>>

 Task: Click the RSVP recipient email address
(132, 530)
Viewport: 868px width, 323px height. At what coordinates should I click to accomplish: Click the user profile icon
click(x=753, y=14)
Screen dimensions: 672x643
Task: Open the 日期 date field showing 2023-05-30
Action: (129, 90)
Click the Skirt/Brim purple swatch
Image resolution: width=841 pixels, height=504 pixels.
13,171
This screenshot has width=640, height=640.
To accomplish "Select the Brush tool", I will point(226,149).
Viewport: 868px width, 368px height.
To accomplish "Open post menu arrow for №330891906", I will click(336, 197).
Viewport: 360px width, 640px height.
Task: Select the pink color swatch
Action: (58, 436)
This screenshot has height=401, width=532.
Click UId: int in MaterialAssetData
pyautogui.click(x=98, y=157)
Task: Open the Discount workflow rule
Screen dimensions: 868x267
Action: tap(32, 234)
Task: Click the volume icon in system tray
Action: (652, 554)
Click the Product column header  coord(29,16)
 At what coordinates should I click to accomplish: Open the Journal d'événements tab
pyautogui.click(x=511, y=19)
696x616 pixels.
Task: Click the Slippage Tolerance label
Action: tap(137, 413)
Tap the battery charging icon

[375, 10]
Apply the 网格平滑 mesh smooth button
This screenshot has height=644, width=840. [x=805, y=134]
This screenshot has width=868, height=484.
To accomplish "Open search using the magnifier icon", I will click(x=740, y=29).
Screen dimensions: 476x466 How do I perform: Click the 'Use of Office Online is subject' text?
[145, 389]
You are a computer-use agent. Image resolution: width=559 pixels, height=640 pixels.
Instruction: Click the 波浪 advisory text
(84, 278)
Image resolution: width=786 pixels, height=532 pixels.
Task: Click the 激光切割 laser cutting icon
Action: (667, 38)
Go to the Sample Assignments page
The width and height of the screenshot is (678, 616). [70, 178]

<<

▸ **Exercise requirements**: Every entry shown above should be written out again without a single difference.

▸ **Answer to the problem**:
 Task: Click the RSVP recipient email address
(132, 530)
Viewport: 868px width, 323px height. At what coordinates should I click to accomplish: Click the user profile icon
click(x=753, y=14)
Screen dimensions: 672x643
Task: Open the 日期 date field showing 2023-05-30
Action: (129, 90)
Click the Skirt/Brim purple swatch
Image resolution: width=841 pixels, height=504 pixels.
13,171
This screenshot has width=640, height=640.
To accomplish "Select the Brush tool", I will point(226,149).
Viewport: 868px width, 368px height.
To accomplish "Open post menu arrow for №330891906", I will click(336, 197).
Viewport: 360px width, 640px height.
Task: Select the pink color swatch
Action: (58, 436)
This screenshot has height=401, width=532.
Click UId: int in MaterialAssetData
pyautogui.click(x=98, y=157)
Task: Open the Discount workflow rule
Screen dimensions: 868x267
Action: tap(32, 234)
Task: Click the volume icon in system tray
Action: (652, 554)
Click the Product column header  coord(29,16)
 At what coordinates should I click to accomplish: Open the Journal d'événements tab
pyautogui.click(x=511, y=19)
696x616 pixels.
Task: Click the Slippage Tolerance label
Action: tap(137, 413)
Tap the battery charging icon

[375, 10]
Apply the 网格平滑 mesh smooth button
This screenshot has height=644, width=840. [x=805, y=134]
This screenshot has width=868, height=484.
To accomplish "Open search using the magnifier icon", I will click(x=740, y=29).
Screen dimensions: 476x466 How do I perform: Click the 'Use of Office Online is subject' text?
[145, 389]
You are a computer-use agent. Image resolution: width=559 pixels, height=640 pixels.
Instruction: Click the 波浪 advisory text
(84, 278)
Image resolution: width=786 pixels, height=532 pixels.
Task: Click the 激光切割 laser cutting icon
Action: (667, 38)
Go to the Sample Assignments page
The width and height of the screenshot is (678, 616). [70, 178]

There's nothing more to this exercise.